This would be disastrous.  Putin has been told repeatedly what he needs to do to get sanctions relief. Trump should maintain this strong US policy by reiterating those conditions at the summit and, indeed, set clear expectations of changes in Russian behavior in other areas (e.g., no more election meddling) that would precipitate any relief associated with the April 6 oligarch designations.  If Trump intends to use US leverage over Russia to negotiate, he must receive complete and verifiable commitments and actions by Russia to cease its aggressions. 

This is not wishful thinking:  Congress included a review provision in CAATSA that binds the administration’s hands on sanctions relief for Russia, and requires congressional approval for any significant relief.  There is still a danger to EU unity on sanctions, however, even if Congress exerts its influence to prevent Trump from following through on any promises of sanctions relief.

This summit could, if handled correctly, set a strong framework to support efforts by Volker to achieve a settlement in Ukraine’s Donbas region, set expectations for better Russian cyber behavior, explore de-escalation of the hideous violence in Syria, and defend the integrity of the US electoral process. 

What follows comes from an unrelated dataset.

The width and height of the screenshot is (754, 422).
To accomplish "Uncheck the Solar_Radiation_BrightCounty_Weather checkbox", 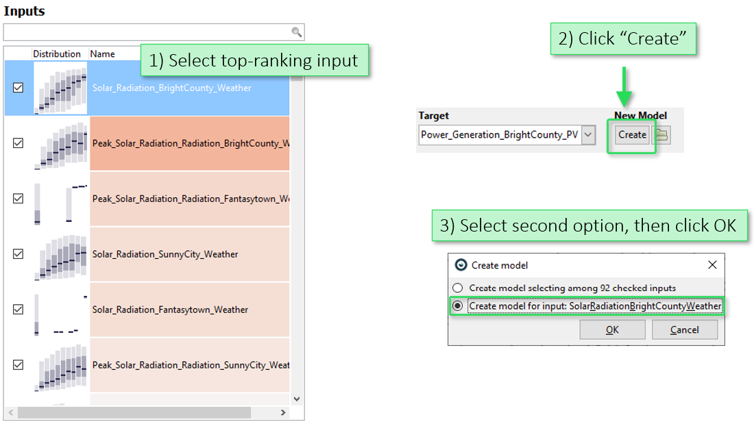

These goals are more difficult to achieve given how far apart the president is from his advisers on Russia.  Instead, with respect to sanctions, the professionals who have done their jobs credibly should take a “do-no-harm” approach to the summit.  They should seek, as much as possible, to respect the integrity of the declared US sanctions regime on Russia.  Additionally, Congress could publicly weigh in on its expectations for the summit and recall its red lines on sanctions concessions by the US side.  Doing no harm may be the best achievable outcome for now.

Brian O’Toole is a nonresident senior fellow with the Atlantic Council’s Global Business and Economics Program. Follow him on Twitter @brianoftoole.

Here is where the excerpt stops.